== Selected extract ==

Protein-Targeting Drug Discovery

by
Caterina Vicidomini
and
Giovanni N. Roviello
*
Institute of Biostructures and Bioimaging, Italian National Council for Research (IBB-CNR), Area di Ricerca Site and Headquarters, Via Pietro Castellino 111, 80131 Naples, Italy
*
Author to whom correspondence should be addressed.
Biomolecules 2023, 13(11), 1591; https://doi.org/10.3390/biom13111591
Submission received: 25 October 2023 / Accepted: 27 October 2023 / Published: 29 October 2023
(This article belongs to the Special Issue Experimental and Theoretical Approaches to Protein-Targeting Drug Discovery)
Browse Figures
Versions Notes
Protein-driven biological processes play a fundamental role in biomedicine because they are related to pathologies of enormous social impact, such as cancer, neuropathies, and viral diseases, including the one at the origin of the recent COVID-19 pandemic [1]. Knowing the structure of the protein target is the first step in the rational design of inhibitors or compounds with ad hoc modulating activity of the target protein function, to be used as therapeutics. One of the several protein-targeting strategies utilized in the field of neurotherapeutic drug discovery consists of the selective inhibition of gamma-aminobutyric acid (GABA) transporter type 1 (GAT-1, Figure 1a), which leads to increased levels of the inhibitory neurotransmitter GABA within synapses [2].

===
== Data provided ==

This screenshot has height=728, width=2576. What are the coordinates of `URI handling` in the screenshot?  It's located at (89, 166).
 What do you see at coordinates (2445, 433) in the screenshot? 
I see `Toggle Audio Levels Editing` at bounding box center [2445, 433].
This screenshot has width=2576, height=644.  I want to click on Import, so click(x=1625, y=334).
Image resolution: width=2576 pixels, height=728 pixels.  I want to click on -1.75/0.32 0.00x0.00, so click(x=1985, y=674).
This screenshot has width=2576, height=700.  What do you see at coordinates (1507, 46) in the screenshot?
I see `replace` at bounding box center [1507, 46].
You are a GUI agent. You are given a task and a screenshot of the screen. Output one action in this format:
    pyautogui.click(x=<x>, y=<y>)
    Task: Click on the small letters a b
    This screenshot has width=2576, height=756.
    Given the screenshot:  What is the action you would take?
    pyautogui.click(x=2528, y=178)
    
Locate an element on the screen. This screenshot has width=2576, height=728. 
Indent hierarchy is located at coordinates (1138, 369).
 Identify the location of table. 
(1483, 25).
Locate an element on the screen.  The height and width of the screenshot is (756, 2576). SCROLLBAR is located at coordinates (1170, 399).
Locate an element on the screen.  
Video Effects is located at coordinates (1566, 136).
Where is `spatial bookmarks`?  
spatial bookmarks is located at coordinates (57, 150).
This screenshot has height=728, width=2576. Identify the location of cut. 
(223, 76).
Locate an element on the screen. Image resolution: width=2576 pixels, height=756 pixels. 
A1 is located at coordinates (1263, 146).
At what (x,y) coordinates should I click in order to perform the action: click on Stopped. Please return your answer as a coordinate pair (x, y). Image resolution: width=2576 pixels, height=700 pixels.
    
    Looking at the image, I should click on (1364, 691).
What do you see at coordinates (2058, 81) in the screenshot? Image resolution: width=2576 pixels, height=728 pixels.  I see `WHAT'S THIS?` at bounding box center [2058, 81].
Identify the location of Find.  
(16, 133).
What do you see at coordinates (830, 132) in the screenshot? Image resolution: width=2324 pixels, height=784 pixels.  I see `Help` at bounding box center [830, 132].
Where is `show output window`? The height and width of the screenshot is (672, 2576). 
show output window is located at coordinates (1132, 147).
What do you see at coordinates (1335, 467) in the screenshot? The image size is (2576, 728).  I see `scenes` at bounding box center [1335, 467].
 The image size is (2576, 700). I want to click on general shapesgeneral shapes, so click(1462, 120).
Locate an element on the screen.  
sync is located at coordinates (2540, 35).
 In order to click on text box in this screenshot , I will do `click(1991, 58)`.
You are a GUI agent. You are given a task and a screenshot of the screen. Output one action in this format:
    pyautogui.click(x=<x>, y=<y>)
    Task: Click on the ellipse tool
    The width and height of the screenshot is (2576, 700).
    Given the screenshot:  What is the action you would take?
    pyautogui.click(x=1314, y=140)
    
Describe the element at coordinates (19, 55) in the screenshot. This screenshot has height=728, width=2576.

===

→ Problems to work on
(1) Retype the stretch of the protein-targeting drug discovery text from "Browse Figures" through "within synapses [2].".
(2) Write what comes next in the protein-targeting drug discovery text, picking up after its final sentence.

→ Numbered responses
(1)
Browse Figures
Versions Notes
Protein-driven biological processes play a fundamental role in biomedicine because they are related to pathologies of enormous social impact, such as cancer, neuropathies, and viral diseases, including the one at the origin of the recent COVID-19 pandemic [1]. Knowing the structure of the protein target is the first step in the rational design of inhibitors or compounds with ad hoc modulating activity of the target protein function, to be used as therapeutics. One of the several protein-targeting strategies utilized in the field of neurotherapeutic drug discovery consists of the selective inhibition of gamma-aminobutyric acid (GABA) transporter type 1 (GAT-1, Figure 1a), which leads to increased levels of the inhibitory neurotransmitter GABA within synapses [2].

(2)
The study of the structure of the human GAT-1 in complex with the antiepileptic drug tiagabine (1, Figure 1b), and particularly of the main binding site for 1, is fundamental for the rational design of new neurodrugs acting as inhibitors of GABA transport [3,4]. Targeting proteins is also a winning strategy in the antimicrobial drug discovery process. For example, inhibiting the enzyme nicotinamidase of Plasmodium falciparum could lead to potential antimalarial effects and remarkably, since humans lack this enzyme, nicotinamidase inhibitors are expected to be safe drugs [5]. Ribonucleotide reductase (RR), a multi-subunit enzyme that catalyzes the formation of deoxyribonucleoside diphosphates from their ribonucleoside analogs, is an attractive therapeutic target for a number of proliferative pathologies, including cancer, a pathology against which numerous synthetic molecules are being tested [6,7,8,9], since the expression levels of this enzyme are typically high during cell replication [10,11,12]. There are different inhibitors of human RR that are potential anticancer drugs including the nucleoside analog inhibitors of the large catalytic subunit RRM1, such as clofarabine (2, Figure 1b) and gemcitabine (3), as well as the inhibitors of the free radical housing small subunit RRM2, such as hydroxyurea (4) and triapine (5) [13,14,15]. Among the post-translational modifications of proteins, ADP-ribosylation of proteins is a post-translational modification involved in cancer and thus, enzymes involved in monoADP-ribosylation/polyADP-ribosylation cycling are drug targets for cancer therapy [16]. The search for efficacious therapies for COVID-19 motivated the scientific community to investigate the interaction of natural compounds, such as the stilbene polyphenols resveratrol (6) and polydatin (7, Figure 2), with the SARS-CoV-2 spike protein and its main receptor ACE2 (Figure 2a,b) [17,18,19,20].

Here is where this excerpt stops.